--- Material provided Enclosed Below ---

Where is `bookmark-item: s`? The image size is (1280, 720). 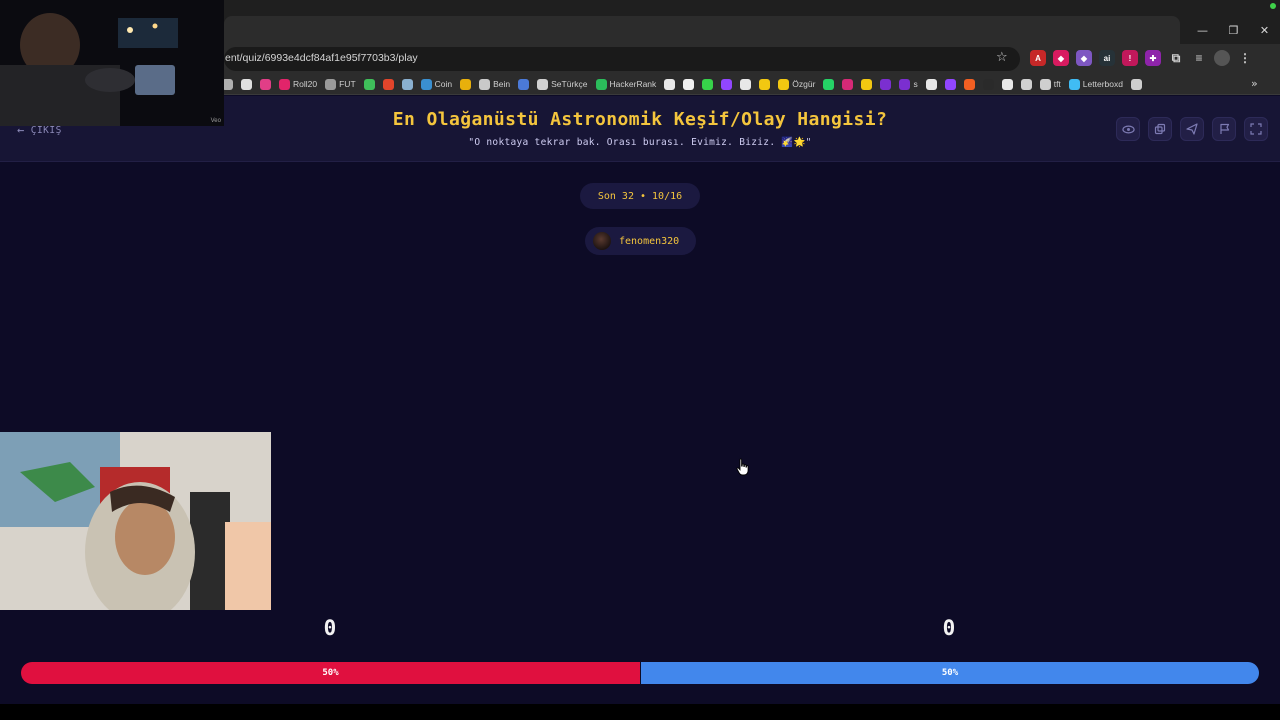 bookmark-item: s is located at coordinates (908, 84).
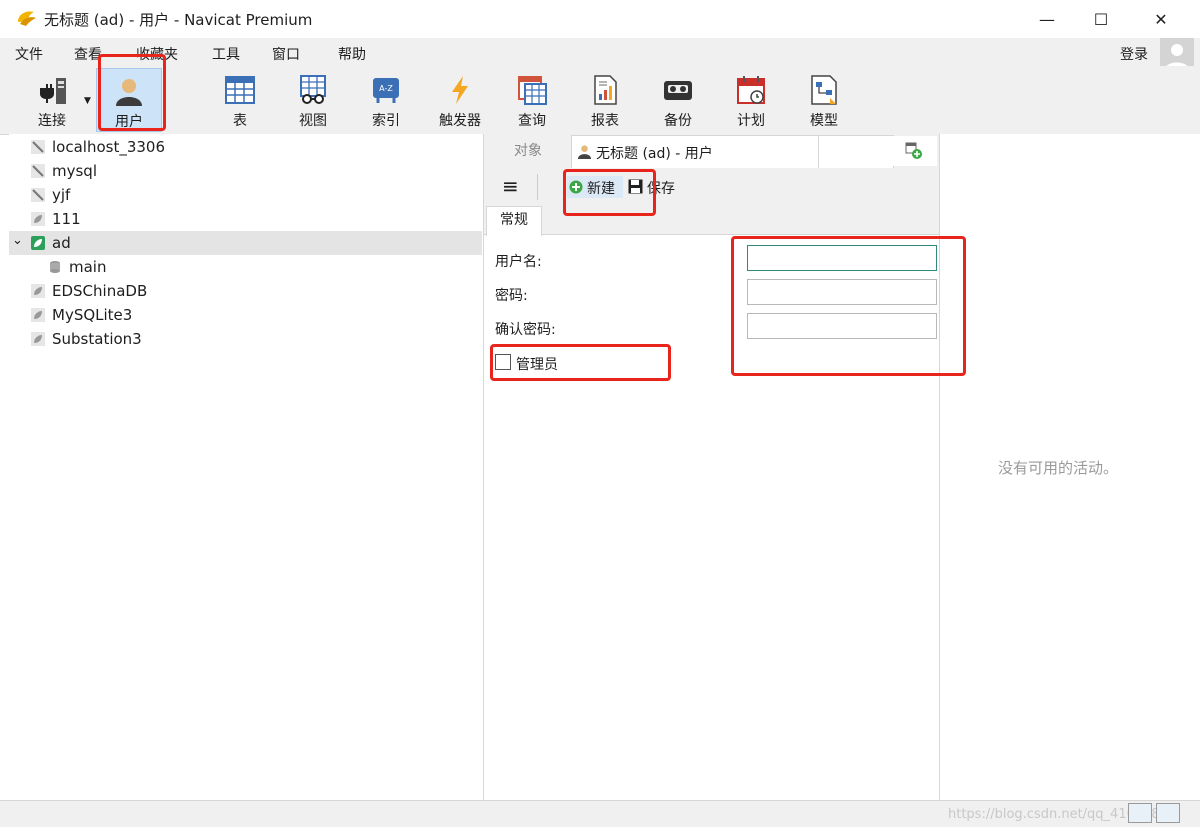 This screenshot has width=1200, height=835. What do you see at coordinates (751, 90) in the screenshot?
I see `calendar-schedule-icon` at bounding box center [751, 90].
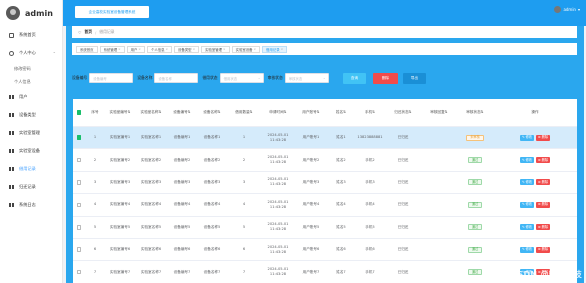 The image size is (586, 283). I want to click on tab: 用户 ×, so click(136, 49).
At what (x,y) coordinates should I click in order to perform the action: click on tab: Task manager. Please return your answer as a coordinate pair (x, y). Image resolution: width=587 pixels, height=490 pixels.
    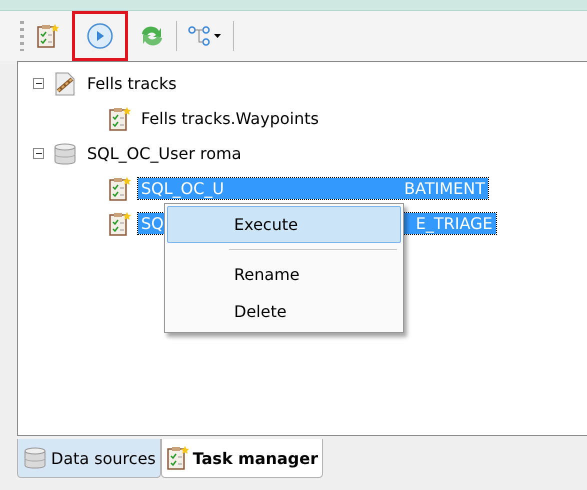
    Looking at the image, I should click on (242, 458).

--- End of Enclosed Material provided ---

Requirement: Quote the lines word for word, starting at the line that contains "At what (x,y)" and continuing through the last line, with both ends included. Leave the pictures out of your answer.

Solution to this problem:
At what (x,y) coordinates should I click in order to perform the action: click on tab: Task manager. Please return your answer as a coordinate pair (x, y). Image resolution: width=587 pixels, height=490 pixels.
    Looking at the image, I should click on (242, 458).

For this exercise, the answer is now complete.